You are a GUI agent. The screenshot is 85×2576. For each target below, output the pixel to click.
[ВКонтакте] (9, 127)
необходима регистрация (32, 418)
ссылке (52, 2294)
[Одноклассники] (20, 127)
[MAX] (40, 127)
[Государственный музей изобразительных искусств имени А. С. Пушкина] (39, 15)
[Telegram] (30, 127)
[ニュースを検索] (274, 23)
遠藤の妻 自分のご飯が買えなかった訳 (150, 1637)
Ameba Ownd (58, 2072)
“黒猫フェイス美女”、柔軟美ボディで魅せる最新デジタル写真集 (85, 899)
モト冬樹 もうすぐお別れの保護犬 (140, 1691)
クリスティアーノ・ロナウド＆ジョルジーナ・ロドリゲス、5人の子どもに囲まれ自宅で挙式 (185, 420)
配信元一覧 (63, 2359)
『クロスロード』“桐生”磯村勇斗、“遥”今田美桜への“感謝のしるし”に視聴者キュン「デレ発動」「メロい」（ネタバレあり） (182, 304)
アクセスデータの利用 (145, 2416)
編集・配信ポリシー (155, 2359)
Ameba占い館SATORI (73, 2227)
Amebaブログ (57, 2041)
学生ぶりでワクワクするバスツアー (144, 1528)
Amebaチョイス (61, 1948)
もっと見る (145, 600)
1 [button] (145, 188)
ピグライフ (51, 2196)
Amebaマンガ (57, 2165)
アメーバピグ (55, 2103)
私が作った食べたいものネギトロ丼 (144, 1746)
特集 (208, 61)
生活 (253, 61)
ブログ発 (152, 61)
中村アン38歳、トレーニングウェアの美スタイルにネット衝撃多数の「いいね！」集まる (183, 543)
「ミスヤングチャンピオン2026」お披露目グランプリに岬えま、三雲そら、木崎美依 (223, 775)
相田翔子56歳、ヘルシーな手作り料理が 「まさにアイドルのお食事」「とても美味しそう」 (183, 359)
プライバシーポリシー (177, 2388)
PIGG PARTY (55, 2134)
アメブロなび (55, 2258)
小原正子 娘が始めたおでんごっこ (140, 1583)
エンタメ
* * *
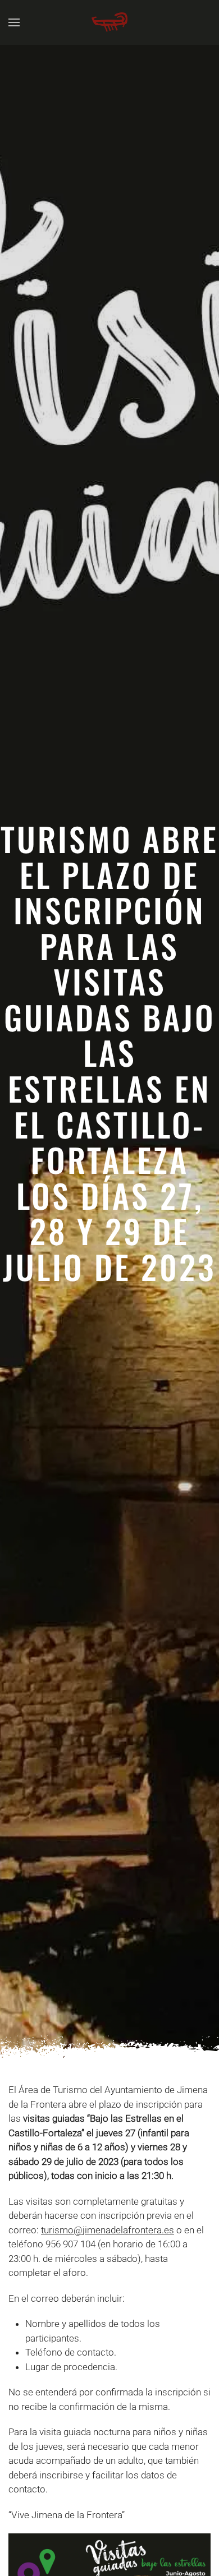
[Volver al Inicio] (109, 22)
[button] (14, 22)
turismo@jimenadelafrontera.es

About this task
Copy the stretch of the records above that runs from the line with "You are a GUI" through the line with "1 [button] (145, 188)". Both end lines belong in the copy, and nothing else does.

Answer below
You are a GUI agent. The screenshot is 85×2576. For each target below, output the pixel to click.
[ВКонтакте] (9, 127)
необходима регистрация (32, 418)
ссылке (52, 2294)
[Одноклассники] (20, 127)
[MAX] (40, 127)
[Государственный музей изобразительных искусств имени А. С. Пушкина] (39, 15)
[Telegram] (30, 127)
[ニュースを検索] (274, 23)
遠藤の妻 自分のご飯が買えなかった訳 (150, 1637)
Ameba Ownd (58, 2072)
“黒猫フェイス美女”、柔軟美ボディで魅せる最新デジタル写真集 (85, 899)
モト冬樹 もうすぐお別れの保護犬 (140, 1691)
クリスティアーノ・ロナウド＆ジョルジーナ・ロドリゲス、5人の子どもに囲まれ自宅で挙式 (185, 420)
配信元一覧 (63, 2359)
『クロスロード』“桐生”磯村勇斗、“遥”今田美桜への“感謝のしるし”に視聴者キュン「デレ発動」「メロい」（ネタバレあり） (182, 304)
アクセスデータの利用 (145, 2416)
編集・配信ポリシー (155, 2359)
Ameba占い館SATORI (73, 2227)
Amebaブログ (57, 2041)
学生ぶりでワクワクするバスツアー (144, 1528)
Amebaチョイス (61, 1948)
もっと見る (145, 600)
1 [button] (145, 188)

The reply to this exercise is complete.